The IT industry, like every other industry we suppose, is in a constant state of dealing with the next bottleneck. It is a perpetual game of Whac-a-Mole – a pessimist might say Sisyphusian at its core, an optimist probably tries not to think about it too hard and deal with the system problem at hand. But what do you do with the hammer when all of the moles pop their heads up at the same time?
Or, to be more literal, as the title above suggests, what do we do when processors and their SRAM as well as main memory stop getting cheaper as they have for many decades? How do system architects and those building and buying datacenter infrastructure not get depressed in this Post-Moore’s Law era?

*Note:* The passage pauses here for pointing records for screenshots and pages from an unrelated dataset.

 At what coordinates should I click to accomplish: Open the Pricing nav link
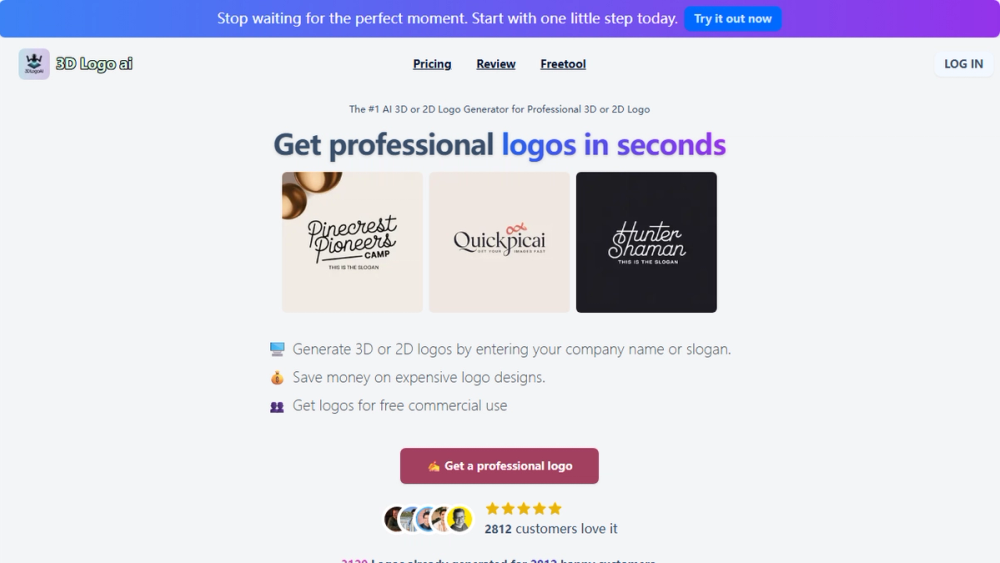pos(432,64)
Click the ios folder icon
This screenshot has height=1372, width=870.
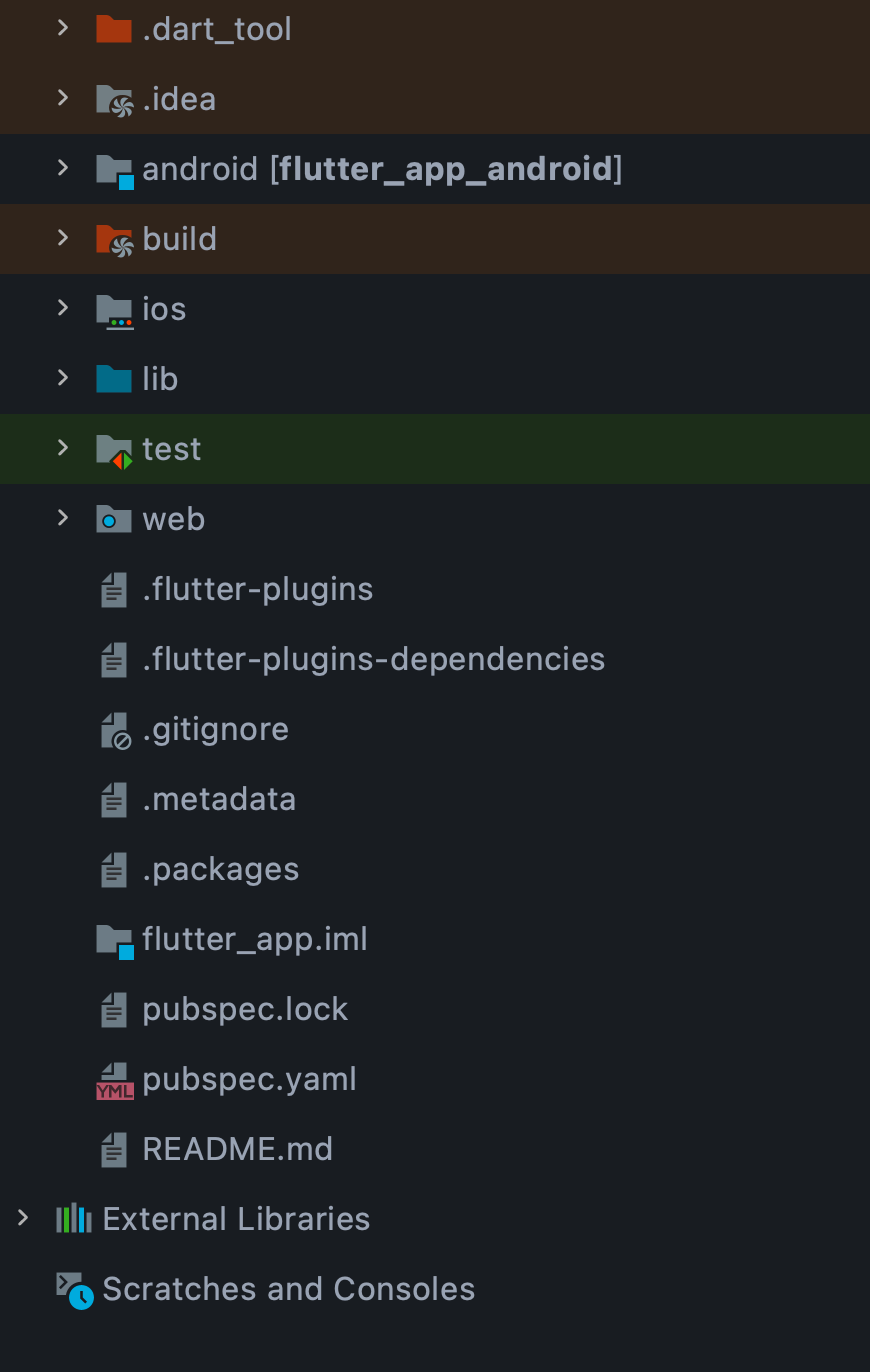tap(114, 310)
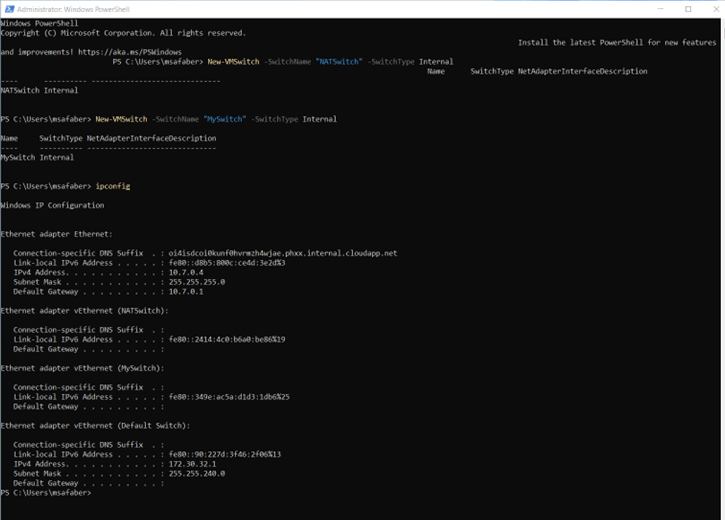Click the 'Ethernet adapter vEthernet (MySwitch)' heading

pyautogui.click(x=82, y=368)
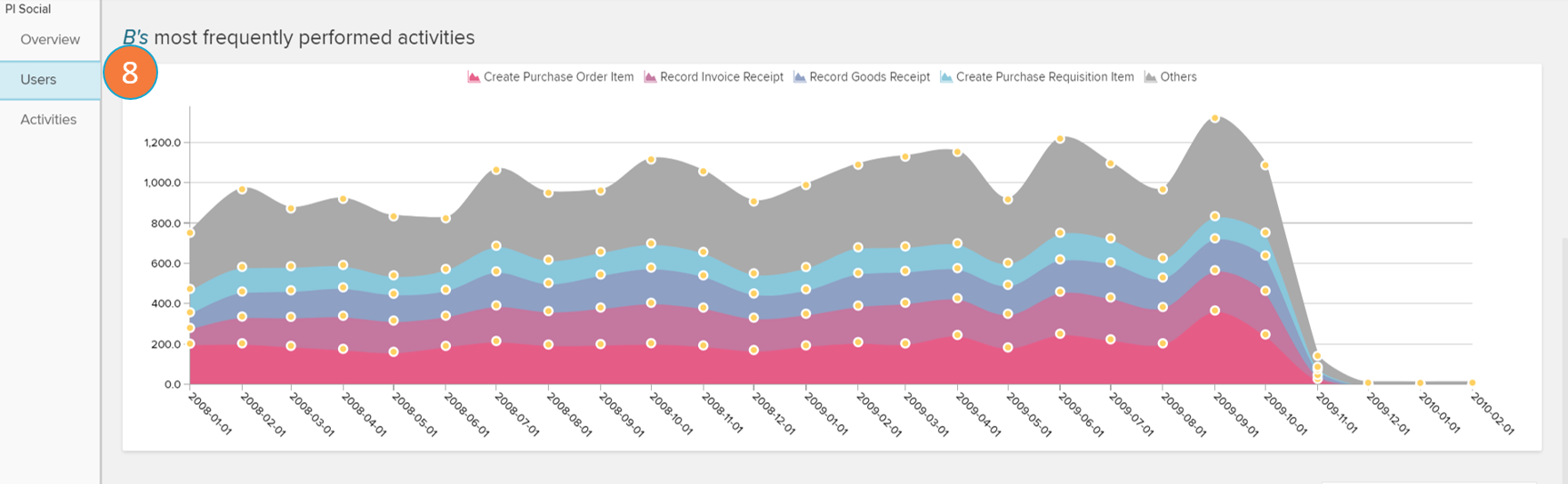Select the topmost data point at 2009-06-01
Viewport: 1568px width, 484px height.
click(1060, 139)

In the past month, we keep seeing the same flattened curve again and again, and it is beginning to feel like a haunting or a curse. We have been aware of the slowing of Moore’s Law for years and the challenge it represents for system architecture on so many fronts – compute, memory, storage, networking, you name it – and we have been cautioning that transistors are going to start getting more expensive. But what is more striking, at least during late 2022 and early 2023, is that we have seen a series of stories showing that the cost of a unit of compute, fast SRAM memory, and slow DRAM memory is holding steady and not going down as it ought to.

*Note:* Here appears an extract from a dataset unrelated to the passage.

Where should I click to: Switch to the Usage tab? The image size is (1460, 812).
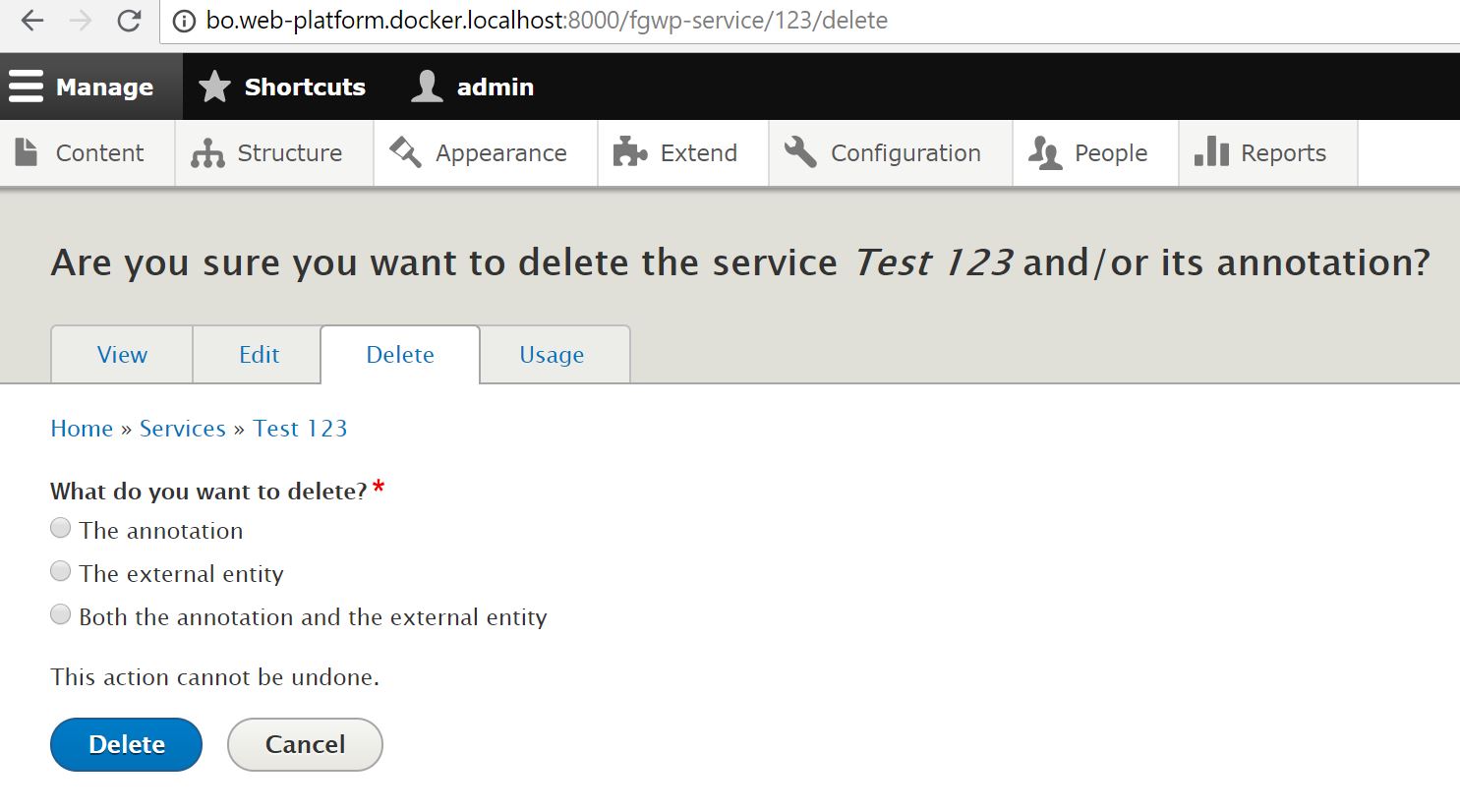point(553,354)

The first time we saw this flattening curve pop up in recent weeks was a report by WikiChip Fuse from the International Electron Devices Meeting in December, which outlined the difficulties of shrinking SRAM cell area:
Now this chart doesn’t talk about costs explicitly, but with SRAM representing somewhere between 30 percent and 40 percent of the transistors on a typical compute engine, SRAM represents a big portion of the cost of a chip and we all know that the cost of transistors is going up with each successive generation of processes starting somewhere around the 7 nanometer node a few years ago. It remains to be seen if SRAM transistor density can be improved – the folks at WikiChip Fuse seemed to think that Taiwan Semiconductor Manufacturing Co would pull a rabbit out of the hat and get a density increase of better than the projected 5 percent with its 3 nanometer 3NE process. And if it can do that, we still think that the odds are that the cost of SRAM will go up, not down. And if it does go down, by some miracle, it won’t be by a lot.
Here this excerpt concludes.